## [Work instruction]
Pick out each line of the records that includes the string "above", and copy it.
________________________________________
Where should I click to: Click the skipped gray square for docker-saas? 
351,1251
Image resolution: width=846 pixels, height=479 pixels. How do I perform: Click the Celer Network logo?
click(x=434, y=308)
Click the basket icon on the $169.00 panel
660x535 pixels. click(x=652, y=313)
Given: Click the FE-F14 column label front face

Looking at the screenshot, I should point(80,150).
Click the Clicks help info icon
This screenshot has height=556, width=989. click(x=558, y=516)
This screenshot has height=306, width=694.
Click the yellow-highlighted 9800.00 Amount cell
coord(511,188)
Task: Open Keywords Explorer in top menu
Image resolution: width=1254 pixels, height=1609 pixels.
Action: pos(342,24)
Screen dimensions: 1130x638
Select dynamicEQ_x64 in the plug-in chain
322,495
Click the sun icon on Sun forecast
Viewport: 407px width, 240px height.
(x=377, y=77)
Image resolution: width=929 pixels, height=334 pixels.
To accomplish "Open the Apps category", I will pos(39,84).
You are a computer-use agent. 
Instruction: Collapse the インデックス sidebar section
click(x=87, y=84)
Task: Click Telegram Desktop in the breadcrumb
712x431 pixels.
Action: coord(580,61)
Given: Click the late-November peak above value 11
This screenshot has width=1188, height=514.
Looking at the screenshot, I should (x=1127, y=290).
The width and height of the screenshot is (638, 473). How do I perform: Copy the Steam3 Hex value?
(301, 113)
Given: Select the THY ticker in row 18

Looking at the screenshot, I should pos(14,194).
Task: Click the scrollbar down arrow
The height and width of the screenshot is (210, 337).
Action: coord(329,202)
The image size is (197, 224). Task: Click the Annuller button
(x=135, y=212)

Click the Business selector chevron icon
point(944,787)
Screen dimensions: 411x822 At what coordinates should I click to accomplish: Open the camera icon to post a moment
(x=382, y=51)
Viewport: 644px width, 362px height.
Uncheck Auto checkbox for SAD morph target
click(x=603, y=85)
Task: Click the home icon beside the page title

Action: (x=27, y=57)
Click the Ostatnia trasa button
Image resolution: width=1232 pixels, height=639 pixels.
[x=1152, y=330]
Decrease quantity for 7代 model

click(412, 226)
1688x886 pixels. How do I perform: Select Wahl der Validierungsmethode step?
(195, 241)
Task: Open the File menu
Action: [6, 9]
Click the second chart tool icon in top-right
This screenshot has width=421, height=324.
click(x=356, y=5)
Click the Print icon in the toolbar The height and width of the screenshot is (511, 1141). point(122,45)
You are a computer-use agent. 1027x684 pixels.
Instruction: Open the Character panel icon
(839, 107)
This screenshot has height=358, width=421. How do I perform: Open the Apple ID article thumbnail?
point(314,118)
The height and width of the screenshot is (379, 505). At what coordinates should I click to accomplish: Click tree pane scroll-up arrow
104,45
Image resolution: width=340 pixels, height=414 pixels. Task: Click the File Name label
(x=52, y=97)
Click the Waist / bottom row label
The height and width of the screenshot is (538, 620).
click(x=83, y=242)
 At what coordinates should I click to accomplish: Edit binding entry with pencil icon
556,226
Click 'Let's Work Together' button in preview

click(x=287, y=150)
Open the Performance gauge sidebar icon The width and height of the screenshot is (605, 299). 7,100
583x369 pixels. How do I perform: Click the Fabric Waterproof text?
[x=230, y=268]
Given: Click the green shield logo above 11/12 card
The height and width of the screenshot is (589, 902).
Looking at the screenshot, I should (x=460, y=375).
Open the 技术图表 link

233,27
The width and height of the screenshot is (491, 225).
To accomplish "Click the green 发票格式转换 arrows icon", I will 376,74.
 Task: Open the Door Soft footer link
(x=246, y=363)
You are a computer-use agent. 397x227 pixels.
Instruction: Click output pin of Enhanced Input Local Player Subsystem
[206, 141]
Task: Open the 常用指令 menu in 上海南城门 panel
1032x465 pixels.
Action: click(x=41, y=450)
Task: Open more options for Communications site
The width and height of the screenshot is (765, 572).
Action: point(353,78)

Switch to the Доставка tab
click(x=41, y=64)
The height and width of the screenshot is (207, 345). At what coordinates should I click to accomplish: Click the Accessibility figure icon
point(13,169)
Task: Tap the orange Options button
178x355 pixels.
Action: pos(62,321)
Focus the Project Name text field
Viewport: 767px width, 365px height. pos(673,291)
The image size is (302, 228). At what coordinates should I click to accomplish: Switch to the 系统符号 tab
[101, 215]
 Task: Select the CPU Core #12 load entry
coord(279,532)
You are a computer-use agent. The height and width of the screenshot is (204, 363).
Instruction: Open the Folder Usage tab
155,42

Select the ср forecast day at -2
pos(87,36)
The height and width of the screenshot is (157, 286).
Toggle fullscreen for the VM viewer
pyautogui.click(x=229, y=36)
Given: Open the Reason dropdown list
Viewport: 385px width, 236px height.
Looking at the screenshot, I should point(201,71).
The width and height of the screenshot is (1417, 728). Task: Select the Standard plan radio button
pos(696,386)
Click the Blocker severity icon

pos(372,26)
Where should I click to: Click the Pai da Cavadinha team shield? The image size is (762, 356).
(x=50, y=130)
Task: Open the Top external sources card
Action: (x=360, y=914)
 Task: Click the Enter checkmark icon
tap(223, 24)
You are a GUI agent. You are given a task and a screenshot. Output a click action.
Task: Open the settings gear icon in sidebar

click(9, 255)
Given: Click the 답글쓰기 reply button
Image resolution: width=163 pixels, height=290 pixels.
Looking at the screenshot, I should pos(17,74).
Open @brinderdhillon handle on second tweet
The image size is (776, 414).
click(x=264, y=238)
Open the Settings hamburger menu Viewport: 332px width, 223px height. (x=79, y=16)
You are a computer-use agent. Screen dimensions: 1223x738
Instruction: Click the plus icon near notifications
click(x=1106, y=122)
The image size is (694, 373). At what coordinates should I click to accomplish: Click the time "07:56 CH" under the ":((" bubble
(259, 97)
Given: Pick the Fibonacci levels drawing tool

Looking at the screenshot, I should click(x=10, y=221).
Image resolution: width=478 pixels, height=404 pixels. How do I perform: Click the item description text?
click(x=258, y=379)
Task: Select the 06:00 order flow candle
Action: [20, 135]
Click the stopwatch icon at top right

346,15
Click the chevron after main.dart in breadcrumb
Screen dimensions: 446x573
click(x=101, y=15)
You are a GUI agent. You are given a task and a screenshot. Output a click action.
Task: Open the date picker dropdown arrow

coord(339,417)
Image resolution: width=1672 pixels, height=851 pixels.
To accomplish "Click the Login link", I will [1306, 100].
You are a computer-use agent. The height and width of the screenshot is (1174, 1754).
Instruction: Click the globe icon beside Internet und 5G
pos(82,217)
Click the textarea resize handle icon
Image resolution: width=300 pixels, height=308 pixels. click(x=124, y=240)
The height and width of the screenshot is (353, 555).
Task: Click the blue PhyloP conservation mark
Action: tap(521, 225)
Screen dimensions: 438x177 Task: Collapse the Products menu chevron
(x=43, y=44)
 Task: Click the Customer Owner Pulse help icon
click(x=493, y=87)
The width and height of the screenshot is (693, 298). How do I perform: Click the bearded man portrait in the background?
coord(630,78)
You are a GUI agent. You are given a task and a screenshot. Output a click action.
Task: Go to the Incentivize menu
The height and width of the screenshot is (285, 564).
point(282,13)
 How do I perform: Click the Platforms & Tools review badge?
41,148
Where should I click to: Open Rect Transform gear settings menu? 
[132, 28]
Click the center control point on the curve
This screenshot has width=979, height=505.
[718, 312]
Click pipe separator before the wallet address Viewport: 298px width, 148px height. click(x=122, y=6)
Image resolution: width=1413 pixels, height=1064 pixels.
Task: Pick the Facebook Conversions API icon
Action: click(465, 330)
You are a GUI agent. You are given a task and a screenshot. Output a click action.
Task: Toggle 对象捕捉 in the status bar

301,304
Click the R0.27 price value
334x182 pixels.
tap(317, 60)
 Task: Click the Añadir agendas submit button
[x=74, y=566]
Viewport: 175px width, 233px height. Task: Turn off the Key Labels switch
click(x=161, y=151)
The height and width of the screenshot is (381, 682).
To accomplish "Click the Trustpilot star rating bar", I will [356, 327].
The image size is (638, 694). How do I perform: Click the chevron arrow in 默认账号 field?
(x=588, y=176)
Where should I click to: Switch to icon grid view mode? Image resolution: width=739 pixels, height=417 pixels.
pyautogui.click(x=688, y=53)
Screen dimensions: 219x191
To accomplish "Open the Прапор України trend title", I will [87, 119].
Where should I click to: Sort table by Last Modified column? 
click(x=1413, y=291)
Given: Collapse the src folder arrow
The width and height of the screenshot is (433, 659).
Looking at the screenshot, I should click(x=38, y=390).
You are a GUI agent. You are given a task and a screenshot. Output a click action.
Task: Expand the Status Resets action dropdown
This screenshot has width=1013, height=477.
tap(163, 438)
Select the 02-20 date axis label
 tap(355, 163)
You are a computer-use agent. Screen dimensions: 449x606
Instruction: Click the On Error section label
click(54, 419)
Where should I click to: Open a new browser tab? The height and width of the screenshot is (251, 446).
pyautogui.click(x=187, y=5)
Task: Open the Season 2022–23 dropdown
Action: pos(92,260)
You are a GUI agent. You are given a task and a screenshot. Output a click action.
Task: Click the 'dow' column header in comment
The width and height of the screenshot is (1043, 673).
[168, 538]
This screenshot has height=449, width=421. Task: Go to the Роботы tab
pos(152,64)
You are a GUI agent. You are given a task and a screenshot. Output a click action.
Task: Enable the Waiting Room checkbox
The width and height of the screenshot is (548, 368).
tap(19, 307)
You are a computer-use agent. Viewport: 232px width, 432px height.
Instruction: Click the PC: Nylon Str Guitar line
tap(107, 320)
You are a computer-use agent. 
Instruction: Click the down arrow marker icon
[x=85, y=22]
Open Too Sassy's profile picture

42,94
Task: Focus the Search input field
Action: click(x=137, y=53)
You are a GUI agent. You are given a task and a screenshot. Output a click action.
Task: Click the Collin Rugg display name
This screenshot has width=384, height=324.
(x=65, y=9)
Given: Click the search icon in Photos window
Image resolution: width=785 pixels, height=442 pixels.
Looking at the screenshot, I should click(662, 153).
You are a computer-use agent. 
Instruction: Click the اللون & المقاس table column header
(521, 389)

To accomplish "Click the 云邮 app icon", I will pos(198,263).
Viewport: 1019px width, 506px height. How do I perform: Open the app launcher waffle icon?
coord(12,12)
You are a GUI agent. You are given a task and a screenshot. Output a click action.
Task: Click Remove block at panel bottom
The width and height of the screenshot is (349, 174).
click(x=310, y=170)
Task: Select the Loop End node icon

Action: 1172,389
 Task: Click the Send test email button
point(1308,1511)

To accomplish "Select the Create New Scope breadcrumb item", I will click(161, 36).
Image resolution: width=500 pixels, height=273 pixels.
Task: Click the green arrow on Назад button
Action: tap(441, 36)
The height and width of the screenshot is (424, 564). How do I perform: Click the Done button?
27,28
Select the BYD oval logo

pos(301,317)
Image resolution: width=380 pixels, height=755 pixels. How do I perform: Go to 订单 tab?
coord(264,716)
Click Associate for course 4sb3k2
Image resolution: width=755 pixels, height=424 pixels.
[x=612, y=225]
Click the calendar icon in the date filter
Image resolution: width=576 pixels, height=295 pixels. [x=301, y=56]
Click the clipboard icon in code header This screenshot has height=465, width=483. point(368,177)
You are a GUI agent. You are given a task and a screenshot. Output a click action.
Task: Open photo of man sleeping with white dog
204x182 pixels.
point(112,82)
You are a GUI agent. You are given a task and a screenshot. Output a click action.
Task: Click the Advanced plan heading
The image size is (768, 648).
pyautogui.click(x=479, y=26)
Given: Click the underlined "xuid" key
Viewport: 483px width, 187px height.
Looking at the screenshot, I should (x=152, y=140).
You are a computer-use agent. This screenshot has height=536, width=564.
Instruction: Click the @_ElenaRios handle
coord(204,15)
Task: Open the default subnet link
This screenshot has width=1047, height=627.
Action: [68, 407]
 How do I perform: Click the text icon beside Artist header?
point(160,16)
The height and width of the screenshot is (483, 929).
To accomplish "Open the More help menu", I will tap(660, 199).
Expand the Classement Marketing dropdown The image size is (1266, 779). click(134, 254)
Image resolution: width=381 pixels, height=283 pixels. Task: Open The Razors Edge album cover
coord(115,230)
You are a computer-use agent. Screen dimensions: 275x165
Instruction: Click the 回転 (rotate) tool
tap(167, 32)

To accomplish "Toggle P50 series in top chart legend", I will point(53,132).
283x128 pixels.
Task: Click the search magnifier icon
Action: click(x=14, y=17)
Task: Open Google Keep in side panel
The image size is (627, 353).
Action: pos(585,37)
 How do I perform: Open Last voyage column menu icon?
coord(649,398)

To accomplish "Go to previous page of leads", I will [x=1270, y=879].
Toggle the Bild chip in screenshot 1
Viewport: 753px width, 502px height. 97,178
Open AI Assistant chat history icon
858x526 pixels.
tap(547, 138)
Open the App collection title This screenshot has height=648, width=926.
________________________________________
## [Completed task]
Given: Click the late-November peak above value 11
Given: Click the green shield logo above 11/12 card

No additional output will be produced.